4. “De las paredes solo quedaban cimientos de ladrillos tiznados por el hollín, o quizás se trataba de cenizas, las marcas de un incendio”.
5. “Su cuarto estaba poblado por serpientes enroscadas cerca de las paredes, dibujos geométricos suspendidos en el aire, puntos de colores que flotaban sobre una mesita al lado de la cama, alfombras de piel en el suelo, un carrusel que no paraba de girar”.

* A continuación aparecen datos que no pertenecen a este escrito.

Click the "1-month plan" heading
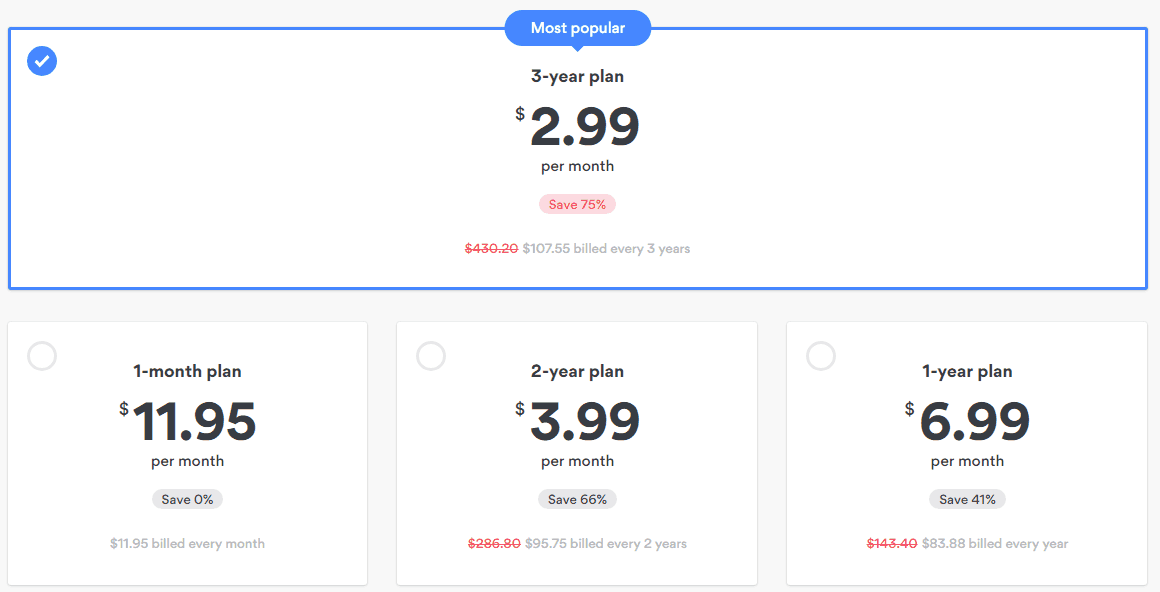This screenshot has height=592, width=1160. [x=187, y=371]
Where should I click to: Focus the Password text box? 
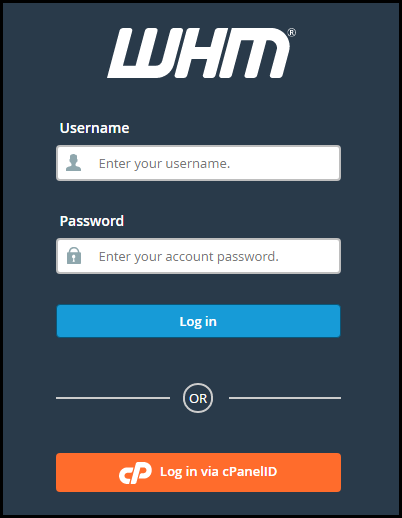pyautogui.click(x=199, y=256)
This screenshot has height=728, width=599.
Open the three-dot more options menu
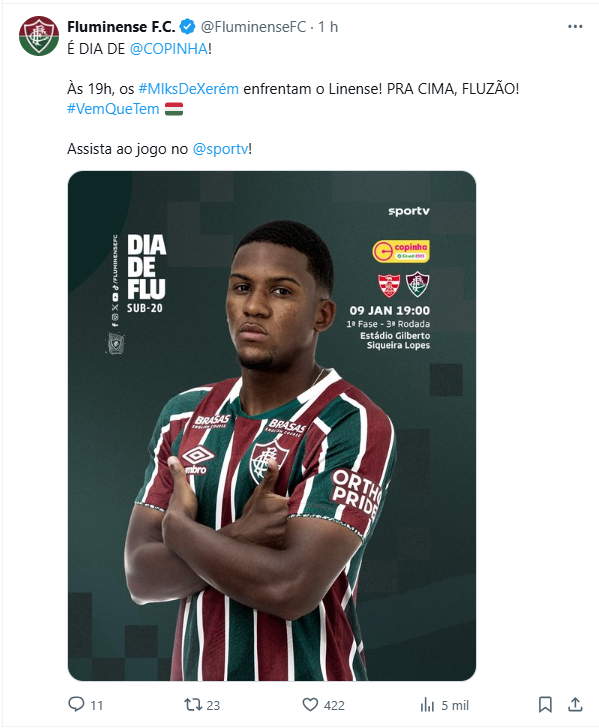click(575, 26)
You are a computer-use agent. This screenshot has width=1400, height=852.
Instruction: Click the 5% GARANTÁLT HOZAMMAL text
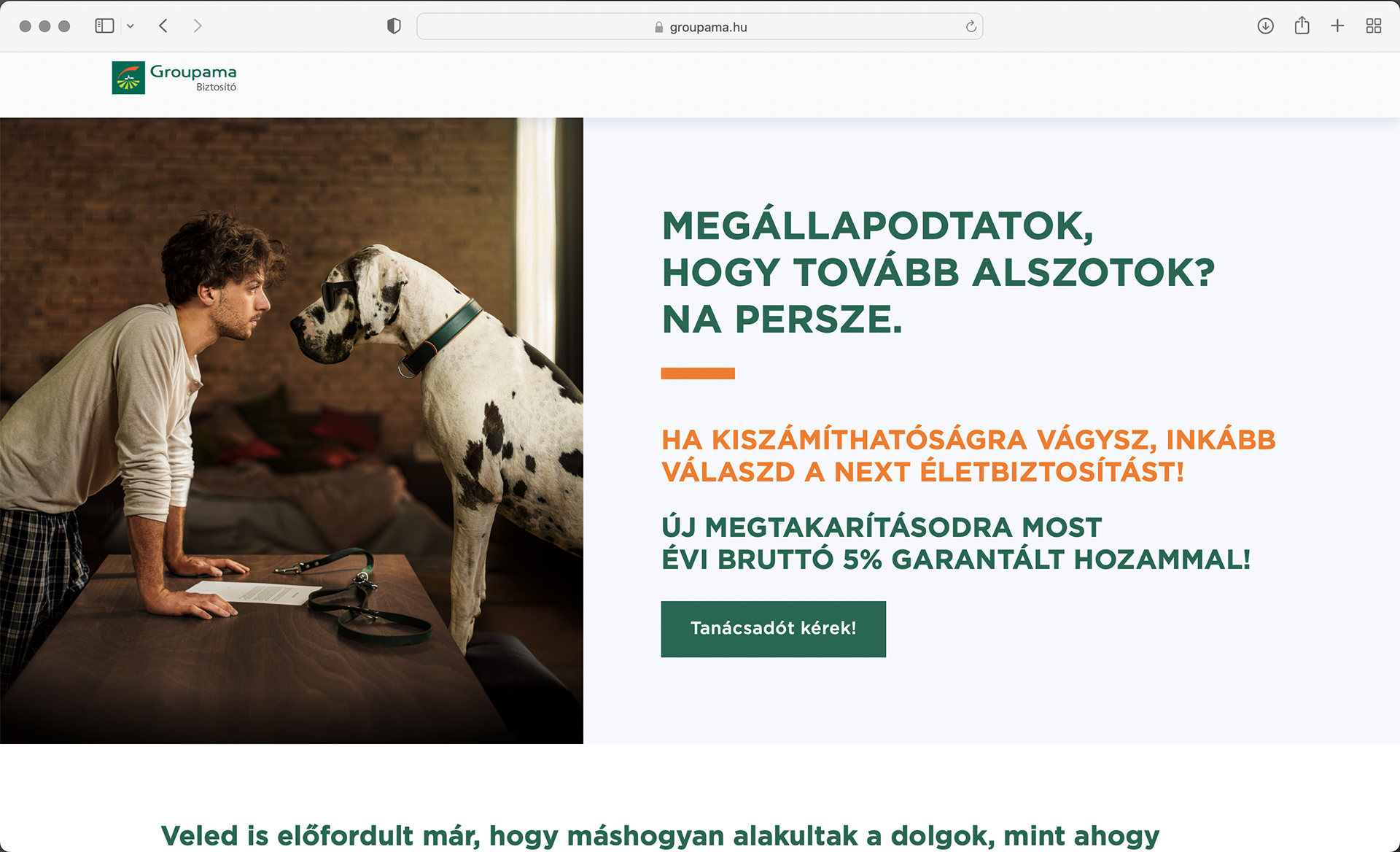[1046, 559]
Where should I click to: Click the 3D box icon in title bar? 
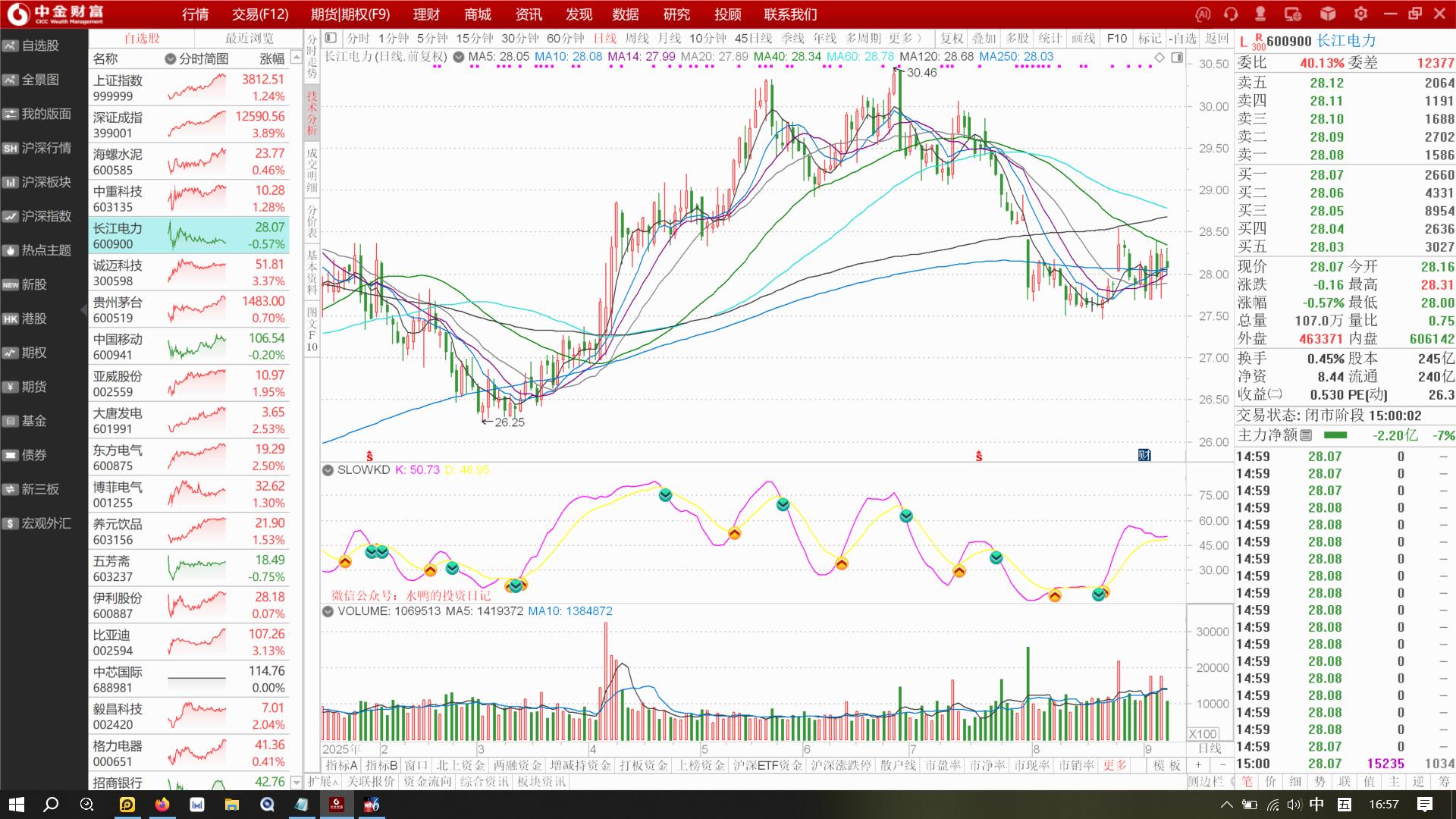[x=1328, y=14]
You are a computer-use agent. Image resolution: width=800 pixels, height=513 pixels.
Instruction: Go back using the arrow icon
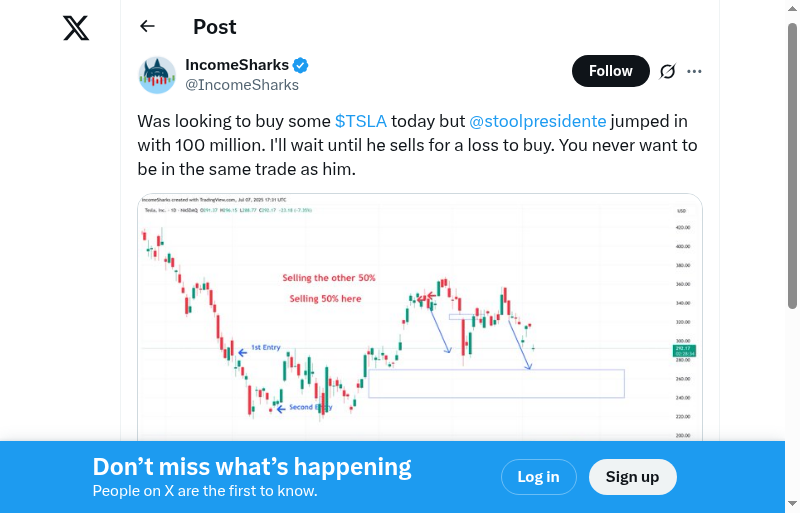tap(148, 27)
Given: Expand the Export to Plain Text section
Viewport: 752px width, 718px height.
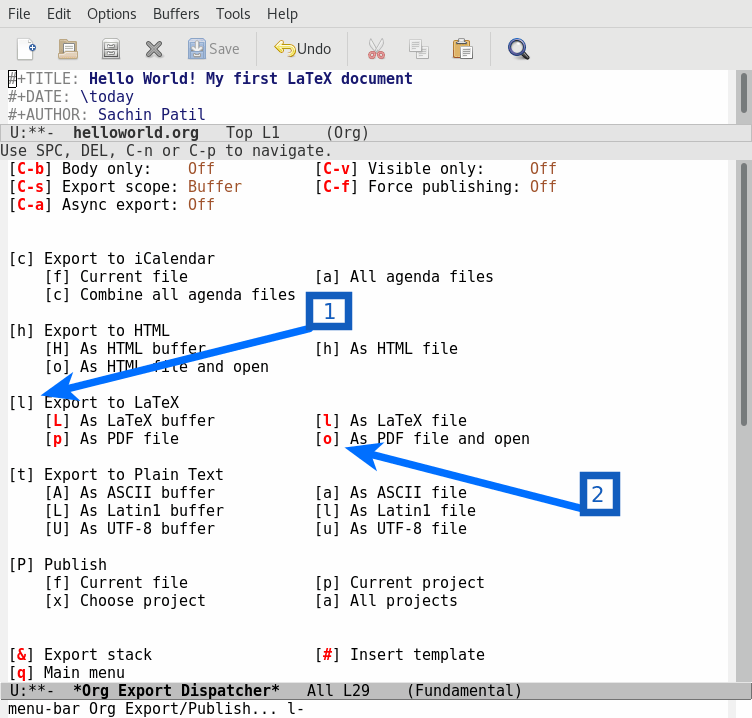Looking at the screenshot, I should pyautogui.click(x=115, y=474).

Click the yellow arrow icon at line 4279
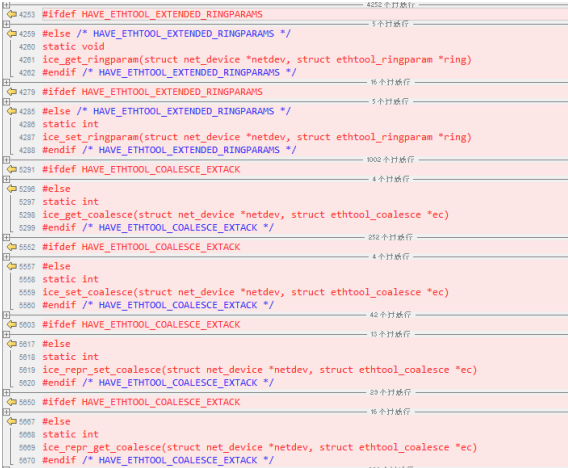[12, 92]
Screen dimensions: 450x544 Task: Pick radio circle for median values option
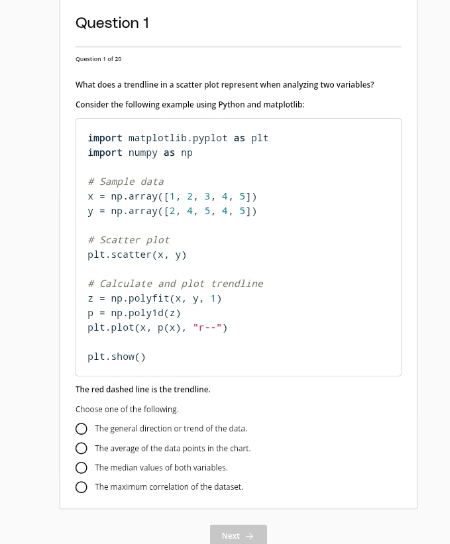[81, 468]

Imágenes que también poseen una latente oscuridad con aroma a pesadilla, porque la búsqueda de sus personajes podría estar sacada de cualquiera de las múltiples espiritualidades que habitan la Tierra, en simetría con monjes taoístas, herejes tibetanos o sacerdotes sufíes. En Iris están en diferentes funciones -tanto místicas como militares- los kreuks, los qaradjün, los laikus, los goyots o los shanz.
Este nuevo tejido de lenguaje permite detectar tanto bolivianismos como un spanglish de frontera, pero son más las palabras que parten de una memoria particular y una mitología privada (pienso ahora en la atmósfera del cuento El frío).
Las visiones es un libro que obsequia con solidez y maestría un mundo que invita y activa al lector para ingresar en su espacio para descifrar sus códigos. Este mundo creado por Edmundo Paz Soldán posee también una profunda exploración de la tierra y sus elementos, raíces y habitantes intrauterinos, que no por evitar lugares comunes se hace menos real, la visión de raíces móviles, a veces regidas por Malacosa (una renovada variación del Tío de la Mina), o por un mundo que a momentos pareciera invertir sus órdenes y ponerse de cabeza, tal como lo describe esta breve pero hermosa imagen del relato Anja, acerca de un ave extinguida:

6. “Ponía mi oído al suelo, entre la maleza, y escuchaba cómo el pajarito se convertía en raíz y se disponía a estallar a la vida”.


Se trata, en suma, de un mundo que nos habla de los desplazamientos humanos, en donde los viajeros atraviesan controles cada vez más tecnologizados, en donde los idiomas se mezclan creando nuevos lenguajes. Y los levantamientos o impredecibles ataques violentos suceden cada vez más seguido. Un mundo que, con la ayuda de los lectores, seguirá en construcción pero que, sin duda alguna, ya existe, ya está entre nosotros, en las páginas de un fantástico libro de cuentos.